Do we really need new anything, or do we need to ensure people apply the rules they should already be applying? That is, is there any real difference between an IoT enabled world, a mobile phone enabled world, and a PC enabled world? Other than numbers? What I have seen from IoT hacks and issues are the same things we were fighting 20 years ago. Change default passwords, turn off unused services, and authenticate connections. If every IoT device had these 3 things done, we would have a vastly safer world. There are people out there that will always push the boundaries and find ways around the simple steps, but its statistical. If we can stop the script kiddies from being able to utilize the devices, we'll knock out 85-95% of the actors.
I believe the issue, is not that we understand what should happen in the case of IoT. It comes down to the bare facts that it is far cheaper for a manufacturer on mass apply firmware attributes in the production line i.e. web interface with default settings, digital certificates - self signed, or with default settings; default passwords, defaults protocols including many protocols which specific to IoT devices and still being defined and many have never been through the engineering specifications or any standards scrutiny at all.
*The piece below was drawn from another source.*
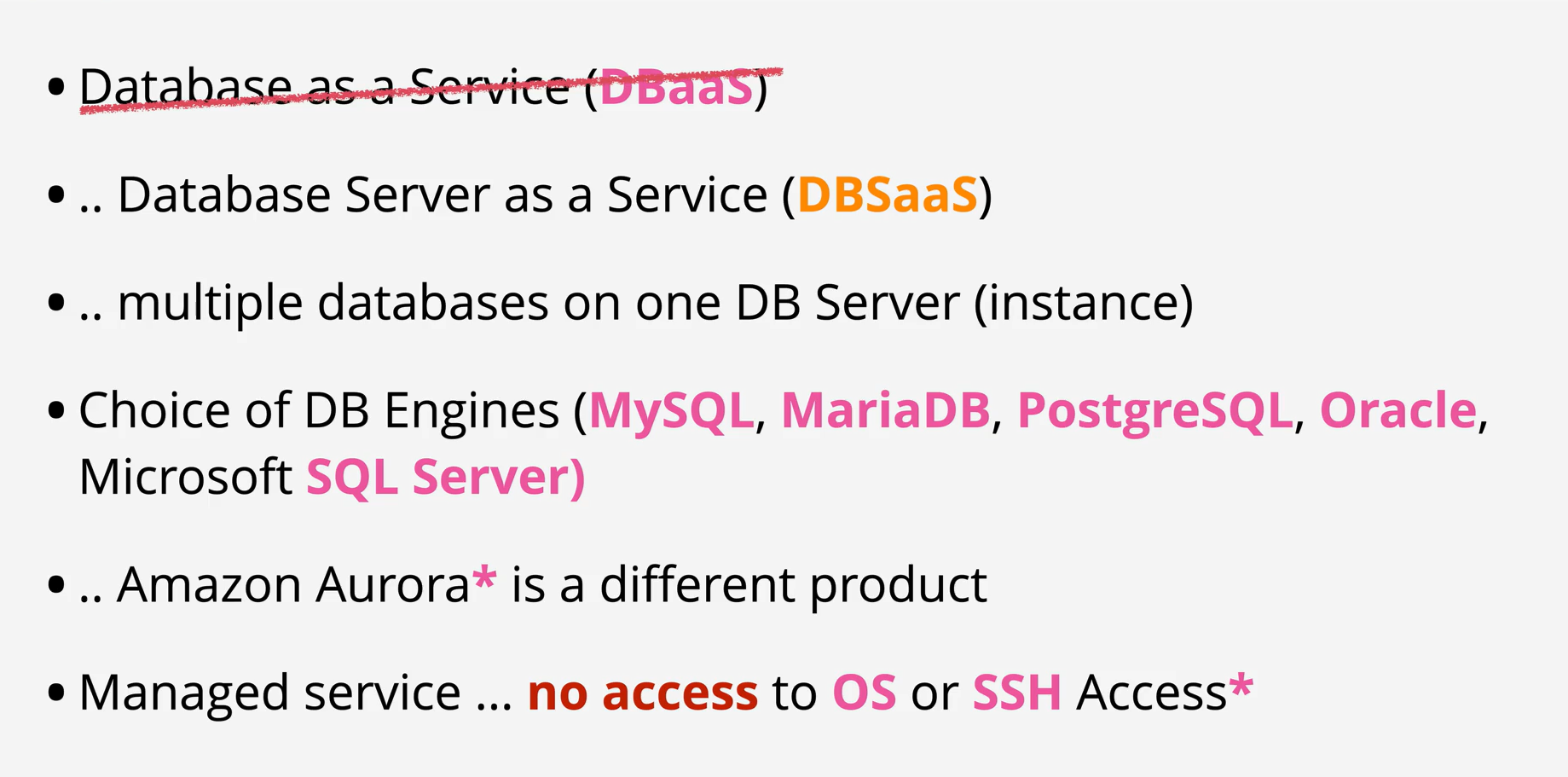The width and height of the screenshot is (1568, 777).
Task: Click the pink SSH word
Action: (x=1017, y=693)
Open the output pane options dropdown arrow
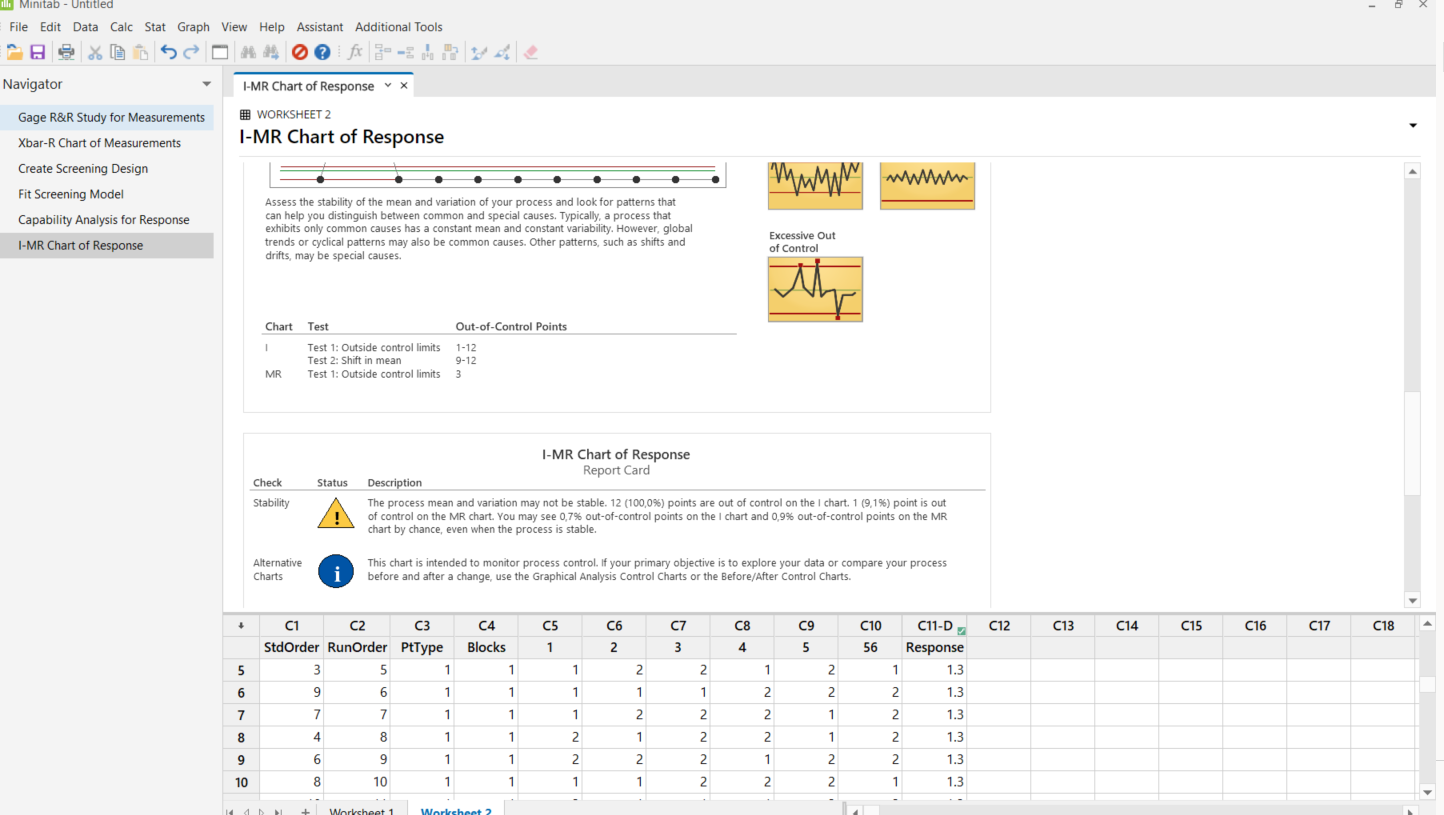The image size is (1444, 815). tap(1413, 124)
As stated previously look how cheap an ARM chip is these days per unit - and then look at their specifications i.e. two 1 Gigabit interfaces on board ready to go - sufficient to cause a DoS within a device or organisation etc.
Although the issue has been known back in 2012, with NIST producing bare bones standards this was plainly ignored and only now in 2018/2019 is the implications being felt with standards being endorsed for Medical devices via the USA and UK, but this has previously never been enforced - it was simply allowed to run away.
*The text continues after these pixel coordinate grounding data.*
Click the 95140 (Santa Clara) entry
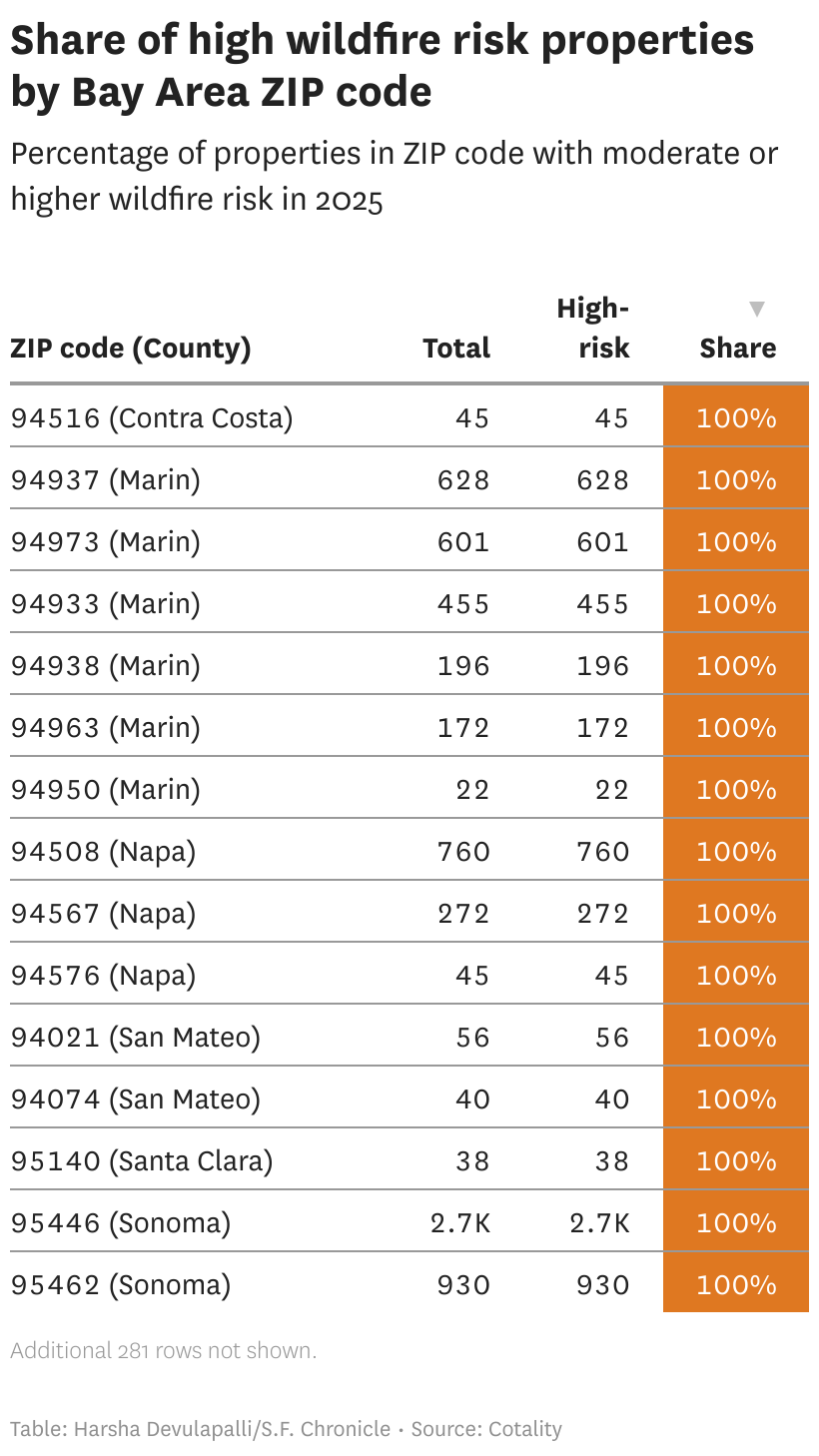Screen dimensions: 819x1456 point(142,1160)
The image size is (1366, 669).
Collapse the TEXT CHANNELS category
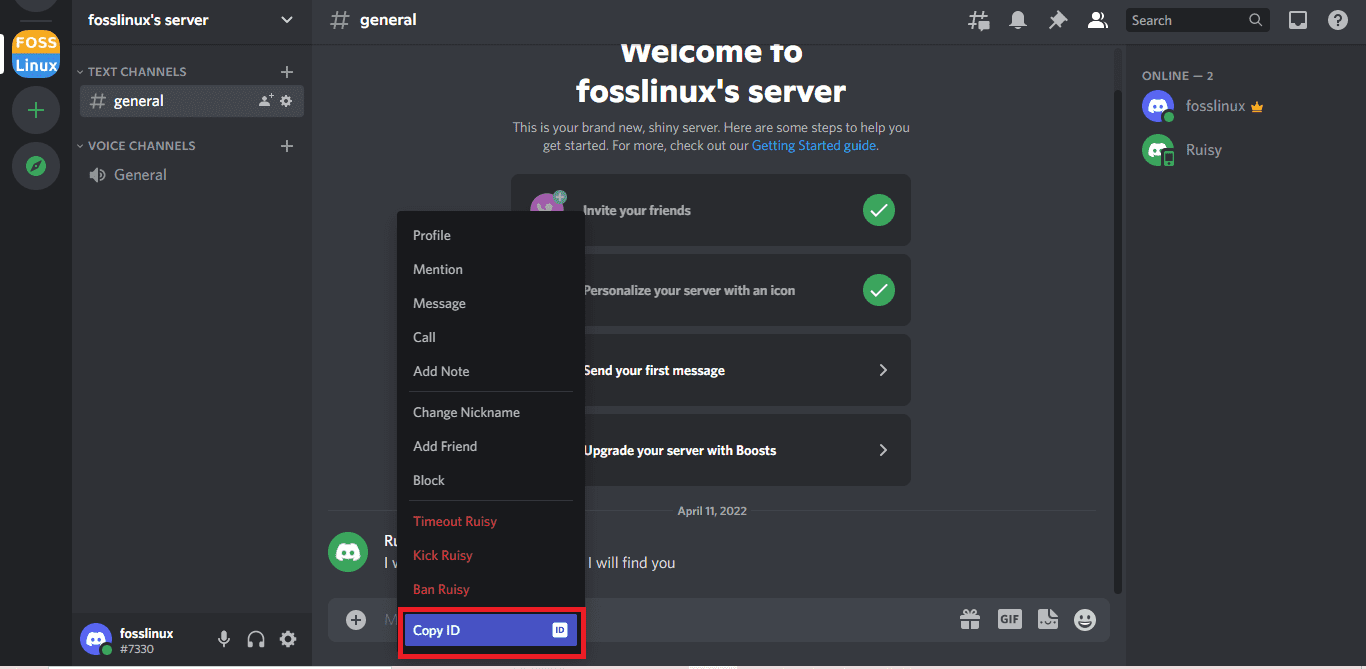(x=136, y=72)
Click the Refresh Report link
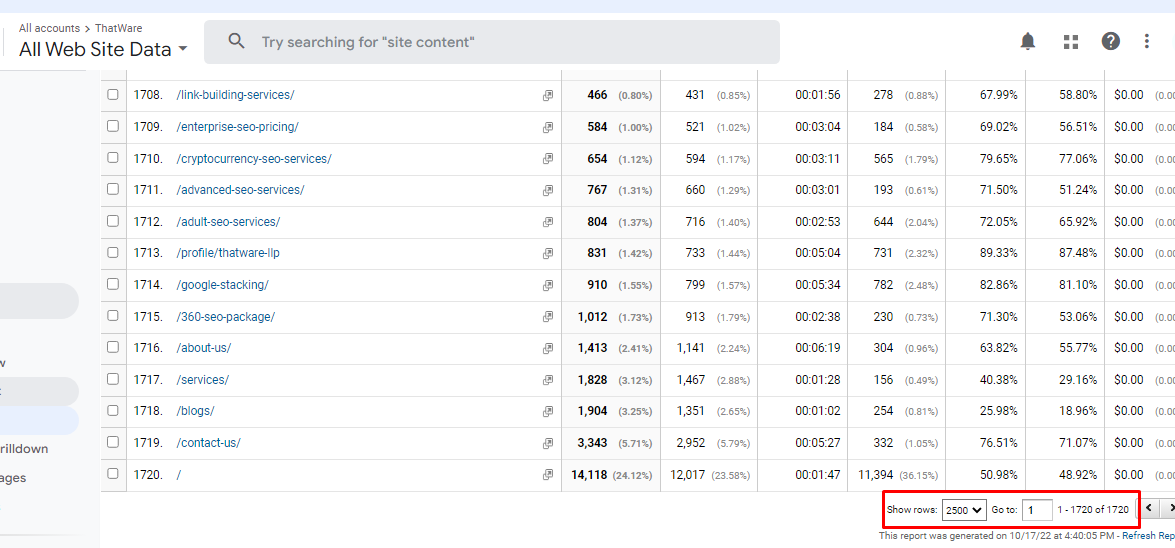 [1148, 536]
There are many instances as @rslade has indicated including the famous London Council who introduced Wi-Fi enabled dustbins, which had the capability to track and locate any one with a mobile phone, until it was found out that the council were making money via advertising by selling the collected information - a breach of privacy etc. We are producing Smart Buildings, which uses IoT devices - which have operational cost savings in terms of monitoring and when to call out the Service Engineer (JIT) etc.
What we are concerned with the rate that technology is being introduced, without the full implications being realised as to whether we should be applying controls at manufacturing time etc. We are running into situations, whereby it seemed to be a good idea, until someone realises the implications normally far too late or it is too costly to apply etc.
With the convergence of Privacy by Design and Security by Design being thrown at us, with GDPR and other Privacy issues - we simply carry on doing the same old thing again and again, without understanding the implications and the associated risks balanced against the benefits.
Who gains? We must apply good security design by default to each and every situation - which probably marks us as the the bad guys in terms of an organisation, as they want to make clients happy, meet their every customized needs, and keep them on board. However, we cannot stop or slow down progress, we have to be part of it and be the voice of sanity, ready to deal with some very interesting challenges, clearing up the mess when the full implications are realised and by then it may be too far gone.
Increased legislation and the implications of privacy breaches along with a whole host of API's in 2019, will come be top of mind to us. However, most organisations will be monitoring the wider economic down turn carefully, and looking for increased innovative means of using overcoming these issues, whilst keeping the share holders happy. As the old adage goes, if it costs 500K in what ever currency to put in resilience and safe controls vs 30 million cleaning up, I know which one I would prefer.
But once again the human condition, we must feel the pain, before something is done about - often too late.